MONTPELIER — The state is reaping the benefit of national clean air policies that over the last generation have helped create clearer skies and led to zero days considered unhealthy over the last two years, officials said.
The Environmental Protection Agency this week reported Vermont hasn’t had what it defines as an unhealthy air quality day — when ozone levels exceed federal standards — in 2012 or 2013.
The EPA says that ozone levels are unhealthy when average concentrations exceed 0.075 parts per million over an eight-hour period. Ground level ozone is formed when pollutants react in the presence of sunlight.
Rich Poirot, Vermont’s air quality planning chief, said the last such measurement in Vermont was in Bennington on July 20, 2011, when the ozone level was measured at 0.082.
Poirot said the air quality in Vermont and the region has been improving for years, largely as the result of policies that have reduced the emission of pollutants from Midwestern power plants, a greater reliance on natural gas for power and cleaner cars.
In addition to the decreasing levels of ozone, the levels of small particles in the air, which reduce visibility, have also been decreasing.
“Whether people can perceive that is another question,” said Poirot, who has been helping keep track of air pollution in Vermont for more than 30 years.
Dave Whitcomb, who manages private plane operations at the Morrisville-Stowe State Airport, said he has noticed that the air is clearer but hadn’t connected it to improved air quality.
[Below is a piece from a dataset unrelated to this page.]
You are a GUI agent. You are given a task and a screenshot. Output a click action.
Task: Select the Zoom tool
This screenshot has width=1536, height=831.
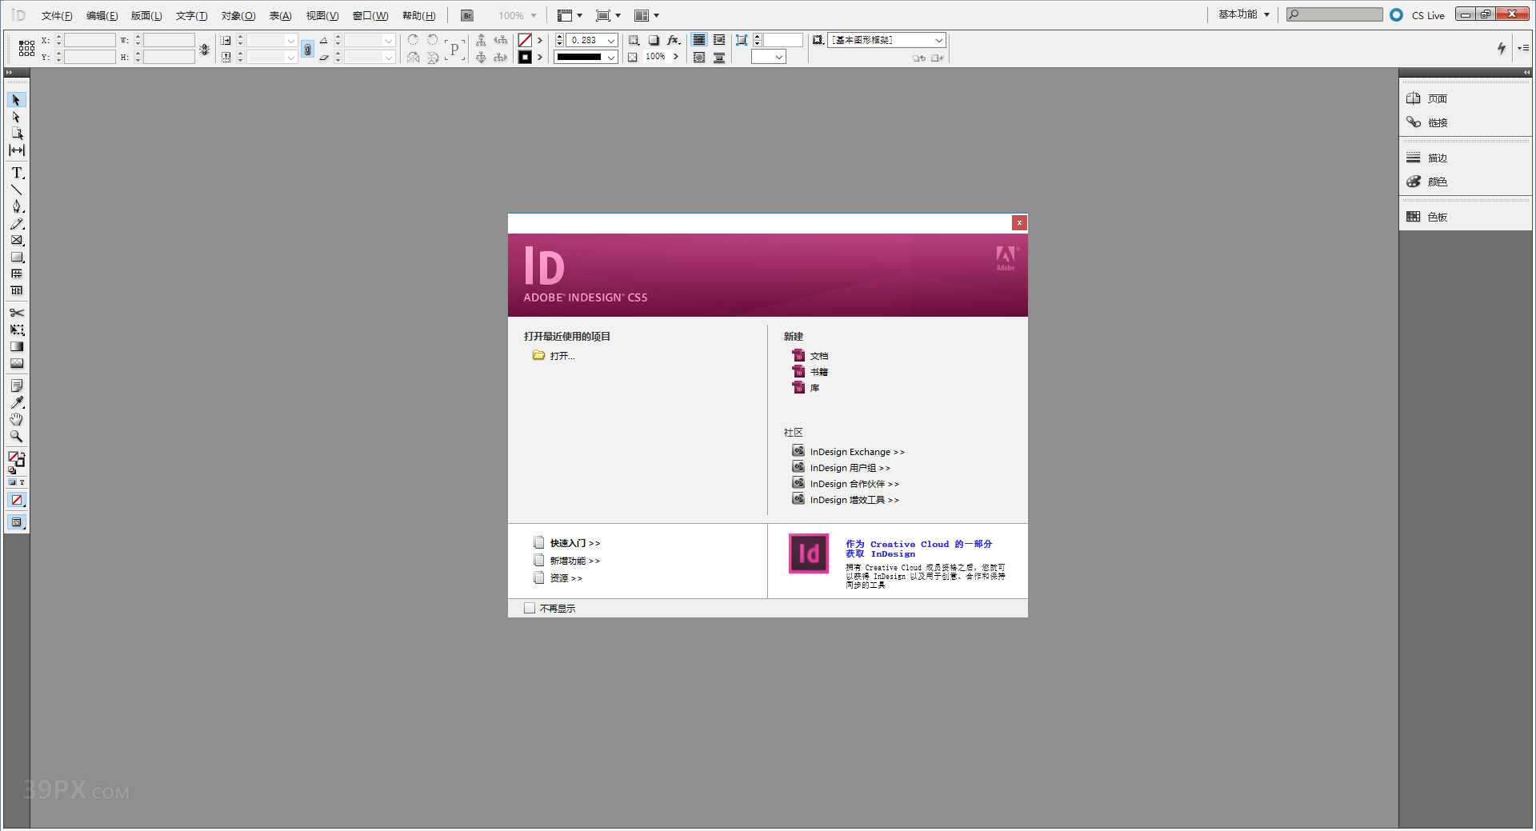16,436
“Even on those hot hazy days, the visibility is not as bad as I remember those super-hot hazy days of 20 years ago,” said Whitcomb, who has worked at the airport for 27 years. “There were times when we’d take off and we couldn’t even see the surrounding mountains on a hot hazy day. I don’t remember it being like that now for several years.”
Poirot said ozone health and environmental effects are still a concern, even if the state remains below EPA levels.